◆ WHAT THIS TASK INVOLVES:
Two lines below mark the span: the one containing "Telefony (10, 2359)" and the one containing "Read more (97, 510)". Set down both, plus every line between, exactly as they stand, and nothing else.

RECORDS FOR THIS EXERCISE START

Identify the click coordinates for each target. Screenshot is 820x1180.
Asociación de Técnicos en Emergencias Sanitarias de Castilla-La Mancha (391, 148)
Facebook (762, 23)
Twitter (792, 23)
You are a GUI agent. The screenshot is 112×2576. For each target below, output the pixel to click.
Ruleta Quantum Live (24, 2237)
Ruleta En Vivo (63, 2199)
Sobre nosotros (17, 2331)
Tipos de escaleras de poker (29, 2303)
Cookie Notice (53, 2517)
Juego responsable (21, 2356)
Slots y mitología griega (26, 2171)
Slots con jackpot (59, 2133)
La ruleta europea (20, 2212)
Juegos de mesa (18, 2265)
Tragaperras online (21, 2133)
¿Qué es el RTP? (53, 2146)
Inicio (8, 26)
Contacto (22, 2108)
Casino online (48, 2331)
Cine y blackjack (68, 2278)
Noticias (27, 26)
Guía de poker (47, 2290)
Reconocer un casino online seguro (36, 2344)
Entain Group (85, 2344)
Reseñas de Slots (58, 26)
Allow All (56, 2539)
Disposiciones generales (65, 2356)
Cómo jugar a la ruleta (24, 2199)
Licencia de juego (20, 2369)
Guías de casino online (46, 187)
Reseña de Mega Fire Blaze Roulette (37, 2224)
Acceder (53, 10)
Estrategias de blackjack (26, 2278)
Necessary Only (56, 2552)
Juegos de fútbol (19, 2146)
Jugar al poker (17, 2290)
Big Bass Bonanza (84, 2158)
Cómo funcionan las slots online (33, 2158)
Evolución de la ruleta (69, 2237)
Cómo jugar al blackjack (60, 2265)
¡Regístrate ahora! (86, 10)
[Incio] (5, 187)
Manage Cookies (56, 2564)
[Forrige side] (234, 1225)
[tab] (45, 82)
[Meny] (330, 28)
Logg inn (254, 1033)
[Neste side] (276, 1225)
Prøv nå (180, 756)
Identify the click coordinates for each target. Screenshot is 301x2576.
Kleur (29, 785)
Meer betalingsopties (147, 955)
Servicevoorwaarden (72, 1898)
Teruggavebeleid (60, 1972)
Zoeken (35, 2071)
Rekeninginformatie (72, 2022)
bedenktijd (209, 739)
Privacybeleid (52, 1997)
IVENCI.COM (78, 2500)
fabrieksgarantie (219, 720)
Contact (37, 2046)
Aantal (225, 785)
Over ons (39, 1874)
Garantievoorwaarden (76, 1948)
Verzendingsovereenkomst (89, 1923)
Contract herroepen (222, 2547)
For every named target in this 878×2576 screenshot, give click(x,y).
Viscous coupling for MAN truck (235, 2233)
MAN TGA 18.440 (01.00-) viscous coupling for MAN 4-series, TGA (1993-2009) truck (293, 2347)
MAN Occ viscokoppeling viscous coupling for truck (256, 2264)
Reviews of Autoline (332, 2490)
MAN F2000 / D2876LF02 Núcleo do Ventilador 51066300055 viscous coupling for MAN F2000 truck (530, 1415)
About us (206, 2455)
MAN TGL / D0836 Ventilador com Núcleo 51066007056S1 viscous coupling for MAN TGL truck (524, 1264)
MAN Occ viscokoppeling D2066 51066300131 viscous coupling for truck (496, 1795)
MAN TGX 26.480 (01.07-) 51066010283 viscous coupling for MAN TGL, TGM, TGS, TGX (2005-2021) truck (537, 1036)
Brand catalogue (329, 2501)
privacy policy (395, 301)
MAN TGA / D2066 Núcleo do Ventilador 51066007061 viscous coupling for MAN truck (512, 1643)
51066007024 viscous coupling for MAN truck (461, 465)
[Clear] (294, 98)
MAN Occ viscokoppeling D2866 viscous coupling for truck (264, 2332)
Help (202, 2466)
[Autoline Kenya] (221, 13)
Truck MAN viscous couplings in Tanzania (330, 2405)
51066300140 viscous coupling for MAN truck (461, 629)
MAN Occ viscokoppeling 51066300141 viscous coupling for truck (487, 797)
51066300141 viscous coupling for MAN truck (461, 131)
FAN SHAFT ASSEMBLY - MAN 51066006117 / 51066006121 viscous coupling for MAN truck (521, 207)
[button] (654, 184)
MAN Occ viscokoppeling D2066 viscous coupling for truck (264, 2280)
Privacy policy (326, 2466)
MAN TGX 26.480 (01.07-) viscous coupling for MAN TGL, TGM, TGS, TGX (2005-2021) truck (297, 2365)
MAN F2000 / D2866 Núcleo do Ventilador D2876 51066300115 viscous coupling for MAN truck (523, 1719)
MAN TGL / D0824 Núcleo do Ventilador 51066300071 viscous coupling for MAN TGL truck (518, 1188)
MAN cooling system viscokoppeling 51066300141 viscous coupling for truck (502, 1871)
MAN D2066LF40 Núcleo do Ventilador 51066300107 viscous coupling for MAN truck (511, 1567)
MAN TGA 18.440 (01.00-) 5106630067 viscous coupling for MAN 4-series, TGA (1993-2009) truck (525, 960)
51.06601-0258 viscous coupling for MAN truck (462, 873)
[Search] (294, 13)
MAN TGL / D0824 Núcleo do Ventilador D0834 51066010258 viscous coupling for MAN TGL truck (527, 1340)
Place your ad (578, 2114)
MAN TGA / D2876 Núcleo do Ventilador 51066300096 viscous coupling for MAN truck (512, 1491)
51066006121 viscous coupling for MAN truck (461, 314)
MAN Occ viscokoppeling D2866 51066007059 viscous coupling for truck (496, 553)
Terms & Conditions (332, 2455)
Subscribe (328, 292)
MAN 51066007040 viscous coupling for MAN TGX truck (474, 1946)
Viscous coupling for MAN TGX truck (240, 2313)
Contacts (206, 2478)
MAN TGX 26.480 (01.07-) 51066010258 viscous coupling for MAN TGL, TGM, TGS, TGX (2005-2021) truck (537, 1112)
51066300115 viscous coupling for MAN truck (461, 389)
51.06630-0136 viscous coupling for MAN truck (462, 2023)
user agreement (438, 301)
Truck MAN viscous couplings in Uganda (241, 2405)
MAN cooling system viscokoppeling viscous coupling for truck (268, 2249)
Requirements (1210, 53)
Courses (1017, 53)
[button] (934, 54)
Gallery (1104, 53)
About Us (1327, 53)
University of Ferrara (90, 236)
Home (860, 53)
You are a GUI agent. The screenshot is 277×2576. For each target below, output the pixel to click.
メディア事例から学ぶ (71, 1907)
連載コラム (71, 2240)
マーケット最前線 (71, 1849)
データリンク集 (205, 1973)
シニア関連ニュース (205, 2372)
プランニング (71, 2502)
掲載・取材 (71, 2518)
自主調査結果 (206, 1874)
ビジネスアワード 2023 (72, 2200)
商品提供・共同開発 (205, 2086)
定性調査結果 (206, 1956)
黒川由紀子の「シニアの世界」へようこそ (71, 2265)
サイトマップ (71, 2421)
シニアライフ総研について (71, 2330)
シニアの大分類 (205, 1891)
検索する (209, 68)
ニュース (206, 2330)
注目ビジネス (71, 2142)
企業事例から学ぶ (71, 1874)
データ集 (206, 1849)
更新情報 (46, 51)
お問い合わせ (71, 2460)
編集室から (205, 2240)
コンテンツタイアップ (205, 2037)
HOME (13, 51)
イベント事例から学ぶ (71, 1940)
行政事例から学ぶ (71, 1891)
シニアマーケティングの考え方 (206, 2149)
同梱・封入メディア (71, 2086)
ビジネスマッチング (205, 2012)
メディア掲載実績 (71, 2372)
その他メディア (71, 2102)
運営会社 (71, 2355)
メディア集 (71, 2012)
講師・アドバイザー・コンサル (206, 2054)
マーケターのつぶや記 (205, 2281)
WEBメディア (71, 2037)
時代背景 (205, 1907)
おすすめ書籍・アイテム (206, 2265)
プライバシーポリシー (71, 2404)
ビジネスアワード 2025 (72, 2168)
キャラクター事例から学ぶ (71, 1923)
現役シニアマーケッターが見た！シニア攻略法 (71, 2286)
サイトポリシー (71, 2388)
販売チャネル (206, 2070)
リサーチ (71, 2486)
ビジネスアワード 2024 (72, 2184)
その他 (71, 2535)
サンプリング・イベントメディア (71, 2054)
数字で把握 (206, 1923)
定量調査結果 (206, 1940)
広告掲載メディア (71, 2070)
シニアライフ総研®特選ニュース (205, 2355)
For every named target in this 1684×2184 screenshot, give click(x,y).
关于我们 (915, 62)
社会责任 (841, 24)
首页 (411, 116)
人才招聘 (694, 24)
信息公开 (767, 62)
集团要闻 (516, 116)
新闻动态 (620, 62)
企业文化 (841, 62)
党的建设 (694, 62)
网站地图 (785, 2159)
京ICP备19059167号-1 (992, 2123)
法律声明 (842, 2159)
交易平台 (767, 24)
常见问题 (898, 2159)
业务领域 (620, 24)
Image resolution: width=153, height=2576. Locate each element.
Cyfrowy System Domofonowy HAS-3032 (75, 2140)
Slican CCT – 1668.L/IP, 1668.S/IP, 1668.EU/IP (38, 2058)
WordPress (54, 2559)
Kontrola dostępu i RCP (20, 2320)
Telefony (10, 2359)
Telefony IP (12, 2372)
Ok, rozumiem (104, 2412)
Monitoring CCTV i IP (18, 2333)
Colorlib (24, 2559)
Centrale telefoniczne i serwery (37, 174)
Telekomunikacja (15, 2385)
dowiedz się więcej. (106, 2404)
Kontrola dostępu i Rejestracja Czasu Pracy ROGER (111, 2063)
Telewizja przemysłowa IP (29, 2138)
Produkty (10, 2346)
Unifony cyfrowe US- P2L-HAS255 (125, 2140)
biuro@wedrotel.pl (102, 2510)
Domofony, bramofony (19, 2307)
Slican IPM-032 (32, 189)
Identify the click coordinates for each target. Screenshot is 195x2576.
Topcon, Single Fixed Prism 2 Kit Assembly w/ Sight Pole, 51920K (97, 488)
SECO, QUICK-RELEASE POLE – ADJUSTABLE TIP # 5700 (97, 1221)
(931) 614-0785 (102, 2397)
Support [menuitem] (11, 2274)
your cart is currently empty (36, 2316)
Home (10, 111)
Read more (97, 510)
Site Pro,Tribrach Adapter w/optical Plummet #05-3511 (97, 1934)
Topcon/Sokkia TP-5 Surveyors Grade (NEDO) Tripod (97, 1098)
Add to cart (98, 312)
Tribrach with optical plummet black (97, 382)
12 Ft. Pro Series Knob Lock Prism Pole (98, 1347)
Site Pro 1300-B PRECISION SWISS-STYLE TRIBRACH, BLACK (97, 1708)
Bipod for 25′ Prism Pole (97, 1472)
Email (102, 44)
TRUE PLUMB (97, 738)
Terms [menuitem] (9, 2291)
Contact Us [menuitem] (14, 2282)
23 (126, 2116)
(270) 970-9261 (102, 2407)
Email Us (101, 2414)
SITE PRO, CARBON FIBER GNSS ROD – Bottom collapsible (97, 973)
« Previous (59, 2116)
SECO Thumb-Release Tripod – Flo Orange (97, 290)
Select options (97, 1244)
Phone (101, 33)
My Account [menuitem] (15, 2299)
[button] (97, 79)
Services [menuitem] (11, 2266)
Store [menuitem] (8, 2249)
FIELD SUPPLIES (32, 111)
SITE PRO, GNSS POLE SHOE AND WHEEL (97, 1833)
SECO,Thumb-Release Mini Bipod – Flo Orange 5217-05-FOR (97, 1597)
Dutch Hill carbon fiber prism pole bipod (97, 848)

RECORDS FOR THIS EXERCISE END

◆ SOLUTION:
Telefony (10, 2359)
Telefony IP (12, 2372)
Ok, rozumiem (104, 2412)
Monitoring CCTV i IP (18, 2333)
Colorlib (24, 2559)
Centrale telefoniczne i serwery (37, 174)
Telekomunikacja (15, 2385)
dowiedz się więcej. (106, 2404)
Kontrola dostępu i Rejestracja Czasu Pracy ROGER (111, 2063)
Telewizja przemysłowa IP (29, 2138)
Produkty (10, 2346)
Unifony cyfrowe US- P2L-HAS255 (125, 2140)
biuro@wedrotel.pl (102, 2510)
Domofony, bramofony (19, 2307)
Slican IPM-032 (32, 189)
Identify the click coordinates for each target. Screenshot is 195x2576.
Topcon, Single Fixed Prism 2 Kit Assembly w/ Sight Pole, 51920K (97, 488)
SECO, QUICK-RELEASE POLE – ADJUSTABLE TIP # 5700 (97, 1221)
(931) 614-0785 (102, 2397)
Support [menuitem] (11, 2274)
your cart is currently empty (36, 2316)
Home (10, 111)
Read more (97, 510)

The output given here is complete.